TASK OBJECTIVE - Each line of the material below needs to be returned exactly as written.
□ □ □ □ □
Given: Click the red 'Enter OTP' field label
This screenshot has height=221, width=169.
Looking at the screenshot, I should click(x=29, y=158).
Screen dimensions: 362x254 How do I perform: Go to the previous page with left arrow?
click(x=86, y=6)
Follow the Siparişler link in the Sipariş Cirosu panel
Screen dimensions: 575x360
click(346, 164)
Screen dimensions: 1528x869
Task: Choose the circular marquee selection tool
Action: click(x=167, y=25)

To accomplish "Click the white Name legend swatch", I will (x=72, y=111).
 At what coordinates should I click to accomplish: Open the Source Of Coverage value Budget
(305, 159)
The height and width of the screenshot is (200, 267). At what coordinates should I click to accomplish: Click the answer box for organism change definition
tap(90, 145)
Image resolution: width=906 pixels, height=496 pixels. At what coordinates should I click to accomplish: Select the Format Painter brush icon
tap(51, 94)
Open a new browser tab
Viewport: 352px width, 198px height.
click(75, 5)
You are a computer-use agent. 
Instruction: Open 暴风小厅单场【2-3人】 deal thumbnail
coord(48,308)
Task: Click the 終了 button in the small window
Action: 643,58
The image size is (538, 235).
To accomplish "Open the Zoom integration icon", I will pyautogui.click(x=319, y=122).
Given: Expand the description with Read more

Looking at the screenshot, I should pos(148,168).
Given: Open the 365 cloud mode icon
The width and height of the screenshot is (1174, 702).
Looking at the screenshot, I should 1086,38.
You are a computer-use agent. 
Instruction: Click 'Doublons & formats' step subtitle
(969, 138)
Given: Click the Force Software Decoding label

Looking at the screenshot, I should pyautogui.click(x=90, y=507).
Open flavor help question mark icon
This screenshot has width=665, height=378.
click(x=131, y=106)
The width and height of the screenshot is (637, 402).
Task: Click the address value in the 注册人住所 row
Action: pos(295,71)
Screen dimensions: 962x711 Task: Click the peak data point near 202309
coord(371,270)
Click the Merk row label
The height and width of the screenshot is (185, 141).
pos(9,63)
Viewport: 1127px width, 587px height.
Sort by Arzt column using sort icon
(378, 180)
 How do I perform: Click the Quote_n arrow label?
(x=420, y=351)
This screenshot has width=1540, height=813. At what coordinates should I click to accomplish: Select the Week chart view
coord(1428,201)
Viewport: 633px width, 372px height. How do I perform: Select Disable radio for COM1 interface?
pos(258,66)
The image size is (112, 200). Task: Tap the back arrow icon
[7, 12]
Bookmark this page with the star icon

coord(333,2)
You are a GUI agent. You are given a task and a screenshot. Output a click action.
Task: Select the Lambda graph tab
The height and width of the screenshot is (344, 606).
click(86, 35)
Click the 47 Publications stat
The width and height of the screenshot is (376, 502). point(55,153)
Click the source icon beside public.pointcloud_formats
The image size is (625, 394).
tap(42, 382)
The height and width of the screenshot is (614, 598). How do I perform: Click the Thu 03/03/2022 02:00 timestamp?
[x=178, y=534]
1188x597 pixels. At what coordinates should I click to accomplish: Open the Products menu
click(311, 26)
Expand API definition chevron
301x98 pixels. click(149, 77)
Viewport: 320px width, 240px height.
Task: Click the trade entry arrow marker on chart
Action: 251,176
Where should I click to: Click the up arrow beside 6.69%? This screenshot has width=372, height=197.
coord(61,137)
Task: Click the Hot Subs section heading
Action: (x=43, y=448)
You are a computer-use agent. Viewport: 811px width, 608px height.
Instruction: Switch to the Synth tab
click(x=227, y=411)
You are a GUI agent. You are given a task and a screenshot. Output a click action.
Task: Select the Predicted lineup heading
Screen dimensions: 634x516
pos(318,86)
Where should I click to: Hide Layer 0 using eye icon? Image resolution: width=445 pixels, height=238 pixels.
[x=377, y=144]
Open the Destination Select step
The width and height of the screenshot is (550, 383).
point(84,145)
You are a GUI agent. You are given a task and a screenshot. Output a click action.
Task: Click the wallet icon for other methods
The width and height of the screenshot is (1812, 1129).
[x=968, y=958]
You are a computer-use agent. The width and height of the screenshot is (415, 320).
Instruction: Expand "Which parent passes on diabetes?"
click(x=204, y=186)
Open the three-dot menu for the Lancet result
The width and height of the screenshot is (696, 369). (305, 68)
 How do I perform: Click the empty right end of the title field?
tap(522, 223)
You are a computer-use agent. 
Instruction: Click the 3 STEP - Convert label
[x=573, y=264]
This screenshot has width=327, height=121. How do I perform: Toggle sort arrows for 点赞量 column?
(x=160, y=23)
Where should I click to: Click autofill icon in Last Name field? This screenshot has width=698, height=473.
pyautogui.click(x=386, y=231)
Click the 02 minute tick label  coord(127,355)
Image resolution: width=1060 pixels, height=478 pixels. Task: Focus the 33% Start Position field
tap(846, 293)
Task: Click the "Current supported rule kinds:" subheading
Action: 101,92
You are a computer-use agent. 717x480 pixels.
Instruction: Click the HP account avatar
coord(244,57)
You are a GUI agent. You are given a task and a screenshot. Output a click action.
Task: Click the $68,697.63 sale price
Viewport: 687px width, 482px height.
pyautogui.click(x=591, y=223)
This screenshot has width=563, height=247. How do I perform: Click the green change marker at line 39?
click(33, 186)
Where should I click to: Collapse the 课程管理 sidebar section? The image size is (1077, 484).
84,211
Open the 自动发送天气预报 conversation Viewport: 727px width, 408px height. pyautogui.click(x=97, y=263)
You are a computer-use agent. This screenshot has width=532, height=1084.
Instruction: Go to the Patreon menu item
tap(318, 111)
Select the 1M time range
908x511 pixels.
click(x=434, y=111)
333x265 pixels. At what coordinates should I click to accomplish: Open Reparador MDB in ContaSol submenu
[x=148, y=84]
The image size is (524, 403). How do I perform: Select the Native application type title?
□ □ □ □ □
WRITTEN ANSWER -
Given: Click the red 'Enter OTP' field label
This screenshot has height=221, width=169.
Looking at the screenshot, I should click(x=29, y=158).
Screen dimensions: 362x254 How do I perform: Go to the previous page with left arrow?
click(x=86, y=6)
Follow the Siparişler link in the Sipariş Cirosu panel
Screen dimensions: 575x360
click(346, 164)
Screen dimensions: 1528x869
Task: Choose the circular marquee selection tool
Action: click(x=167, y=25)

To accomplish "Click the white Name legend swatch", I will (x=72, y=111).
 At what coordinates should I click to accomplish: Open the Source Of Coverage value Budget
(305, 159)
The height and width of the screenshot is (200, 267). At what coordinates should I click to accomplish: Click the answer box for organism change definition
tap(90, 145)
Image resolution: width=906 pixels, height=496 pixels. At what coordinates should I click to accomplish: Select the Format Painter brush icon
tap(51, 94)
Open a new browser tab
Viewport: 352px width, 198px height.
click(75, 5)
You are a computer-use agent. 
Instruction: Open 暴风小厅单场【2-3人】 deal thumbnail
coord(48,308)
Task: Click the 終了 button in the small window
Action: 643,58
The image size is (538, 235).
To accomplish "Open the Zoom integration icon", I will pyautogui.click(x=319, y=122).
Given: Expand the description with Read more

Looking at the screenshot, I should pos(148,168).
Given: Open the 365 cloud mode icon
The width and height of the screenshot is (1174, 702).
Looking at the screenshot, I should 1086,38.
You are a computer-use agent. 
Instruction: Click 'Doublons & formats' step subtitle
(969, 138)
Given: Click the Force Software Decoding label

Looking at the screenshot, I should pyautogui.click(x=90, y=507).
Open flavor help question mark icon
This screenshot has width=665, height=378.
click(x=131, y=106)
The width and height of the screenshot is (637, 402).
Task: Click the address value in the 注册人住所 row
Action: pos(295,71)
Screen dimensions: 962x711 Task: Click the peak data point near 202309
coord(371,270)
Click the Merk row label
The height and width of the screenshot is (185, 141).
pos(9,63)
Viewport: 1127px width, 587px height.
Sort by Arzt column using sort icon
(378, 180)
 How do I perform: Click the Quote_n arrow label?
(x=420, y=351)
This screenshot has width=1540, height=813. At what coordinates should I click to accomplish: Select the Week chart view
coord(1428,201)
Viewport: 633px width, 372px height. How do I perform: Select Disable radio for COM1 interface?
pos(258,66)
The image size is (112, 200). Task: Tap the back arrow icon
[7, 12]
Bookmark this page with the star icon

coord(333,2)
You are a GUI agent. You are given a task and a screenshot. Output a click action.
Task: Select the Lambda graph tab
The height and width of the screenshot is (344, 606).
click(86, 35)
Click the 47 Publications stat
The width and height of the screenshot is (376, 502). point(55,153)
Click the source icon beside public.pointcloud_formats
The image size is (625, 394).
tap(42, 382)
The height and width of the screenshot is (614, 598). How do I perform: Click the Thu 03/03/2022 02:00 timestamp?
[x=178, y=534]
1188x597 pixels. At what coordinates should I click to accomplish: Open the Products menu
click(311, 26)
Expand API definition chevron
301x98 pixels. click(149, 77)
Viewport: 320px width, 240px height.
Task: Click the trade entry arrow marker on chart
Action: 251,176
Where should I click to: Click the up arrow beside 6.69%? This screenshot has width=372, height=197.
coord(61,137)
Task: Click the Hot Subs section heading
Action: (x=43, y=448)
You are a computer-use agent. Viewport: 811px width, 608px height.
Instruction: Switch to the Synth tab
click(x=227, y=411)
You are a GUI agent. You are given a task and a screenshot. Output a click action.
Task: Select the Predicted lineup heading
Screen dimensions: 634x516
pos(318,86)
Where should I click to: Hide Layer 0 using eye icon? Image resolution: width=445 pixels, height=238 pixels.
[x=377, y=144]
Open the Destination Select step
The width and height of the screenshot is (550, 383).
point(84,145)
You are a GUI agent. You are given a task and a screenshot. Output a click action.
Task: Click the wallet icon for other methods
The width and height of the screenshot is (1812, 1129).
[x=968, y=958]
You are a computer-use agent. The width and height of the screenshot is (415, 320).
Instruction: Expand "Which parent passes on diabetes?"
click(x=204, y=186)
Open the three-dot menu for the Lancet result
The width and height of the screenshot is (696, 369). (305, 68)
 How do I perform: Click the empty right end of the title field?
tap(522, 223)
You are a computer-use agent. 
Instruction: Click the 3 STEP - Convert label
[x=573, y=264]
This screenshot has width=327, height=121. How do I perform: Toggle sort arrows for 点赞量 column?
(x=160, y=23)
Where should I click to: Click autofill icon in Last Name field? This screenshot has width=698, height=473.
pyautogui.click(x=386, y=231)
Click the 02 minute tick label  coord(127,355)
Image resolution: width=1060 pixels, height=478 pixels. Task: Focus the 33% Start Position field
tap(846, 293)
Task: Click the "Current supported rule kinds:" subheading
Action: 101,92
You are a computer-use agent. 717x480 pixels.
Instruction: Click the HP account avatar
coord(244,57)
You are a GUI agent. You are given a task and a screenshot. Output a click action.
Task: Click the $68,697.63 sale price
Viewport: 687px width, 482px height.
pyautogui.click(x=591, y=223)
This screenshot has width=563, height=247. How do I perform: Click the green change marker at line 39?
click(33, 186)
Where should I click to: Collapse the 课程管理 sidebar section? The image size is (1077, 484).
84,211
Open the 自动发送天气预报 conversation Viewport: 727px width, 408px height. pyautogui.click(x=97, y=263)
You are a computer-use agent. This screenshot has width=532, height=1084.
Instruction: Go to the Patreon menu item
tap(318, 111)
Select the 1M time range
908x511 pixels.
click(x=434, y=111)
333x265 pixels. At what coordinates should I click to accomplish: Open Reparador MDB in ContaSol submenu
[x=148, y=84]
The image size is (524, 403). How do I perform: Select the Native application type title?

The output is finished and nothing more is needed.